As detailed design progressed and more field data became available, doubts were raised on the suitability of this approach. The strategy to let the reservoir sour and handle the H2S at surface was re-evaluated in 2003. It was found that H2S levels are likely to exceed 50 ppm(v). Since then, a new strategy with mitigation was adopted. Several operators had verified that nitrate injection is an effective mitigation technique to control H2S development. However, to date, the main application for nitrate had been the reduction of H2S in already-sour fields, and the experience for the use of nitrate from the start of the water-injection scheme was limited.
This paper presents a detailed evaluation of the potential for reservoir souring resulting from biogenic reservoir souring in the Bonga field and the work done to predict H2S levels.
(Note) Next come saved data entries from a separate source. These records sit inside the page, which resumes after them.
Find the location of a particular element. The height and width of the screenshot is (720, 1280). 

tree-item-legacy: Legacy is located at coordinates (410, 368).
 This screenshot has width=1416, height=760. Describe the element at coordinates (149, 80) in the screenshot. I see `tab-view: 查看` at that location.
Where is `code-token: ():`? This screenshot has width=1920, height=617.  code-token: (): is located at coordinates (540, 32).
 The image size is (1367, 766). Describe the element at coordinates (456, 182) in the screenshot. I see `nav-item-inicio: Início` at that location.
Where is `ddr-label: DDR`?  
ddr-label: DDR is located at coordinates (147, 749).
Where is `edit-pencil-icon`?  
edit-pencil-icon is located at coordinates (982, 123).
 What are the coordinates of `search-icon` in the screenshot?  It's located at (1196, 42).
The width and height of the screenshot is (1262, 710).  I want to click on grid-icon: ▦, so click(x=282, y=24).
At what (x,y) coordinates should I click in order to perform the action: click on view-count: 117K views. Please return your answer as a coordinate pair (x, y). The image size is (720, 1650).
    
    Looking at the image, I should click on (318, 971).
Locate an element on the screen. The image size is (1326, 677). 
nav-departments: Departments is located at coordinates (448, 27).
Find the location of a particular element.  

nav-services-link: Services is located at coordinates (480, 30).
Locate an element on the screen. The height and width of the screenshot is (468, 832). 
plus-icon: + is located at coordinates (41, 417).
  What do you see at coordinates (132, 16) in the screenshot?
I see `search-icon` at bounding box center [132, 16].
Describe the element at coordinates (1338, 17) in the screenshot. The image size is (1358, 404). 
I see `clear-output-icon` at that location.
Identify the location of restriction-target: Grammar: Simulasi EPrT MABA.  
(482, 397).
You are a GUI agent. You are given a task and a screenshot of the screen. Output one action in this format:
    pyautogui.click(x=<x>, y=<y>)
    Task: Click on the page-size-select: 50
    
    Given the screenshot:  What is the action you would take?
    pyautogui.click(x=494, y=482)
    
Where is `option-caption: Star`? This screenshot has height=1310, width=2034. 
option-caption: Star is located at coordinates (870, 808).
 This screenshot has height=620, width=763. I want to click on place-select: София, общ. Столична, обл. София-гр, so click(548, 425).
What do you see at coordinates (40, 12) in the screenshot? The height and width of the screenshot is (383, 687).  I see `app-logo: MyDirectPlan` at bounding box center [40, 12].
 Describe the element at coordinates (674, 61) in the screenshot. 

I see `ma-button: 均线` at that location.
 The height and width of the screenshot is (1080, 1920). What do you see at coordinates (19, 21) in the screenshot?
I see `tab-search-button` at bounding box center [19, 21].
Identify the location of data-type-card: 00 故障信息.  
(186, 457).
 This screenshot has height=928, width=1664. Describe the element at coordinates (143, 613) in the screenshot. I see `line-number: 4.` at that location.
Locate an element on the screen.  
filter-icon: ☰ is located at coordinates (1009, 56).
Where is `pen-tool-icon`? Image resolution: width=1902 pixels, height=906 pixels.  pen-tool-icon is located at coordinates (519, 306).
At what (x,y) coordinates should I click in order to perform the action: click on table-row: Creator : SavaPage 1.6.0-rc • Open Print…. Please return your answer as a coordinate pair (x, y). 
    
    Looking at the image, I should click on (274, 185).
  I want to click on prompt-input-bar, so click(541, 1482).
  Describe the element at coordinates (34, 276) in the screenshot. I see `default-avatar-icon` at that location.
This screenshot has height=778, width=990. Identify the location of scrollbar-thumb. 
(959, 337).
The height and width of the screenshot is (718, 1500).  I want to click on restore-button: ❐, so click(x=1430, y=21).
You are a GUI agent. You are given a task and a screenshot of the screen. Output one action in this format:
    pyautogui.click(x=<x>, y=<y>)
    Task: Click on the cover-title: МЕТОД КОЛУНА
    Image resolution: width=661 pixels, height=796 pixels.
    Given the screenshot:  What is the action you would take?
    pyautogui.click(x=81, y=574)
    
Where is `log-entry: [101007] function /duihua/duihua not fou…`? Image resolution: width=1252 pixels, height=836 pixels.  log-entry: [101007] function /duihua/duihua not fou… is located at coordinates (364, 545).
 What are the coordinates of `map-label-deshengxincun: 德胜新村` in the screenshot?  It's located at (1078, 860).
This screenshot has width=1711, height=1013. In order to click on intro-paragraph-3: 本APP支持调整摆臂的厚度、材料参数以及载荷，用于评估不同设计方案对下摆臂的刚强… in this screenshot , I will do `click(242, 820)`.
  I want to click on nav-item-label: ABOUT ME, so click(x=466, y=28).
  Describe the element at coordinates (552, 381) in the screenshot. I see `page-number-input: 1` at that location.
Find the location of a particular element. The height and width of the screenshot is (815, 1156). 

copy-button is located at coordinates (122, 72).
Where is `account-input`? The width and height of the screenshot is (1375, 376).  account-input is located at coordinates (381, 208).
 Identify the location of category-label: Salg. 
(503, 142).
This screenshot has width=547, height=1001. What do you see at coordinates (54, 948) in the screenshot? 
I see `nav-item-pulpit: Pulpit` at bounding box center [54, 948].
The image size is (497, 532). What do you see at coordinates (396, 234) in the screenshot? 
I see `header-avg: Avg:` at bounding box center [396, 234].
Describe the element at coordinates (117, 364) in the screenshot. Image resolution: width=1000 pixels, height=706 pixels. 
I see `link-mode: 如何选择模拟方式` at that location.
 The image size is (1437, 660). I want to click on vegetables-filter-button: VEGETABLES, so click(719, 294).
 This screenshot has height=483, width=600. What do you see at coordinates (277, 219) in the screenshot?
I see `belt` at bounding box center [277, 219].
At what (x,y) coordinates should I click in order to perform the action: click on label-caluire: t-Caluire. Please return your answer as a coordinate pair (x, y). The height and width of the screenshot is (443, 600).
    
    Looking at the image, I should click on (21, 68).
The paper focuses on the selection of nitrate as a mitigation method.
The Bonga field (Fig. 1) lies on the continental slope in the southern part of the Niger Delta, some 120 km offshore, southwest of Warri, in Nigeria, with water depths ranging from 950 to 1500 m. The reservoirs are Lower/Upper Miocene in age, and are interpreted as stratigraphically/structurally trapped mud-rich unconfined-turbidite systems in a mid-/lower-slope setting. The reservoirs are composed of fine-grained amalgamated channel sands derived from the shelf margin to the northeast.
The main 702 reservoir, which is expected to deliver more than half of the recoverable reserves, comprises amalgamated turbidite channels. The other reservoirs are stacked either above (690) or below (710/740, 803), and are generally less-well amalgamated. Net reservoir thickness is generally less than 100 ft. Measured sand porosities range from 20 to 37% and are generally associated with high (multi-Darcy) permeabilities.
Seawater injection for pressure maintenance and sweep is key to the success of the Bonga development. A total of 16 wells (nine oil producers and seven water injectors) were drilled during the Bonga Phase 1 drilling campaign. All fluids produced were processed on a floating production, storage, and offloading (FPSO) facility situated centrally in the field, and oil was loaded directly to tankers (Fig. 2). The associated gas was exported through pipelines. Water was processed to appropriate standards and disposed of overboard.
Since the beginning of the project, reservoir souring has been identified as an area of concern in Bonga. Reservoir (e.g., mineralogy, temperature, pH, and pressure) and fluid characteristics (e.g., composition) were recognized to be favorable to sulfate-reducing-bacteria (SRB) activity. With more samples collected and analyzed, the reservoir-souring potential has been recently re-evaluated and mitigation techniques have been upgraded on the basis of new technology developments. This paper presents the work conducted to determine the souring potential of the field, with most of the focus on the 702 reservoir, and will introduce the revised mitigation techniques being implemented.